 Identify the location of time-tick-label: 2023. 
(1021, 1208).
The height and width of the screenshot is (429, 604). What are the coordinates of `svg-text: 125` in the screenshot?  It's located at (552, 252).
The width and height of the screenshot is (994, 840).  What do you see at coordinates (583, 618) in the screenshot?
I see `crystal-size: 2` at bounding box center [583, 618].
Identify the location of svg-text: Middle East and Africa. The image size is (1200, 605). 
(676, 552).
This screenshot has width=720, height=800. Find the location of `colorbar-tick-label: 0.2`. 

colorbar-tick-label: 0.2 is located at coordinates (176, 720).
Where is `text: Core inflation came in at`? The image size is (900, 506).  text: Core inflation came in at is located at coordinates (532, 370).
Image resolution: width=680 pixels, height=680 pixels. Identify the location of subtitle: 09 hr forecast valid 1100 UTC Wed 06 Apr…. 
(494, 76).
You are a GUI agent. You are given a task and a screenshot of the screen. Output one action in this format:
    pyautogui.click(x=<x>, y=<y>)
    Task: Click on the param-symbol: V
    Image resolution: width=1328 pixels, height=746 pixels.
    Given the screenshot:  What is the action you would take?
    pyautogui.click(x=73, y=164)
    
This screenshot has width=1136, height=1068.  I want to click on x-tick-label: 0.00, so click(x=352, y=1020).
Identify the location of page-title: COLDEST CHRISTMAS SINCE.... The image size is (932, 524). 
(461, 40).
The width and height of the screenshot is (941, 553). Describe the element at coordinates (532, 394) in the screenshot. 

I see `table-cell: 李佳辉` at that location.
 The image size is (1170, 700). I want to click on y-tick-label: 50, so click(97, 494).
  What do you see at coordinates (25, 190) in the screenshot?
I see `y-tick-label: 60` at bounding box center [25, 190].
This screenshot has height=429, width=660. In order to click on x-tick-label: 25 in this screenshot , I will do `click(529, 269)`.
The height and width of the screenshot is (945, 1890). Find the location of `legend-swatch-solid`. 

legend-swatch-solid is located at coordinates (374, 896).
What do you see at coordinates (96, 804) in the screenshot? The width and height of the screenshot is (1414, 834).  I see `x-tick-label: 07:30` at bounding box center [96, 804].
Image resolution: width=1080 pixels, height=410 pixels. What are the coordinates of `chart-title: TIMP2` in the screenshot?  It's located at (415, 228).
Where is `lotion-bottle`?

+--

* [Task to complete]:
Return each line of the records that contains the word "size". Case counts.

* [Written response]:
I see `crystal-size: 2` at bounding box center [583, 618].
Identify the location of svg-text: Middle East and Africa. The image size is (1200, 605). 
Where is `text: Core inflation came in at`? The image size is (900, 506).  text: Core inflation came in at is located at coordinates (532, 370).
Identify the location of page-title: COLDEST CHRISTMAS SINCE.... The image size is (932, 524). 
 The image size is (1170, 700). I want to click on y-tick-label: 50, so click(97, 494).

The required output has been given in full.